— The request —
Recast the rows, starting at the line that contains "The image size is (1481, 812)." and ending at the last line of the rows, as a Markdown table with the columns Row Number and Line, leaving out any blank lines.

Stored data
-- begin --

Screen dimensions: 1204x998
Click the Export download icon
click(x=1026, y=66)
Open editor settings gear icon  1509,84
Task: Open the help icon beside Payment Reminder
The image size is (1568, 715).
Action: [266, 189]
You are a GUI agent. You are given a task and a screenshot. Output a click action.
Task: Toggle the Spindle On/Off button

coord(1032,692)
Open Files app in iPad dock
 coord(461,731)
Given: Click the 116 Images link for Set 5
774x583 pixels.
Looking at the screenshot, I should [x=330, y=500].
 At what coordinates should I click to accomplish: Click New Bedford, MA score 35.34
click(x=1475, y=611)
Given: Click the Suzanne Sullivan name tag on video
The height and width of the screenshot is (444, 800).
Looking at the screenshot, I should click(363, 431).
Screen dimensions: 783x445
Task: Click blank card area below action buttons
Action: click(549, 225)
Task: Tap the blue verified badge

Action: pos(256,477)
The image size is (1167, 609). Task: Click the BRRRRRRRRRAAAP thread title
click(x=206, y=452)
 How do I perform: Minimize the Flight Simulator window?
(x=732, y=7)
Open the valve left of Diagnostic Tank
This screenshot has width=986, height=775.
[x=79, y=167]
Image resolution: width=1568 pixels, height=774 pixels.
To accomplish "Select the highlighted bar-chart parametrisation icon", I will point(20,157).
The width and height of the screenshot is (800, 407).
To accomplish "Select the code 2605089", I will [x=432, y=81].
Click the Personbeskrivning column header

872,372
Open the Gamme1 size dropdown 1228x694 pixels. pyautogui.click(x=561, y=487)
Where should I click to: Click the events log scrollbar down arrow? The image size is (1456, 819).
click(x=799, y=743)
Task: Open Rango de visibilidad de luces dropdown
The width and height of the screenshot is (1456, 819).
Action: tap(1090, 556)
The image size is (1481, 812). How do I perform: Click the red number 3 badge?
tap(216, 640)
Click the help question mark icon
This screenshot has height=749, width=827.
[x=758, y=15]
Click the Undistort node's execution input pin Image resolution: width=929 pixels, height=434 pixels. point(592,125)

-- end --

— Correct answer —
| Row Number | Line |
|---|---|
| 1 | The image size is (1481, 812). How do I perform: Click the red number 3 badge? |
| 2 | tap(216, 640) |
| 3 | Click the help question mark icon |
| 4 | This screenshot has height=749, width=827. |
| 5 | [x=758, y=15] |
| 6 | Click the Undistort node's execution input pin Image resolution: width=929 pixels, height=434 pixels. point(592,125) |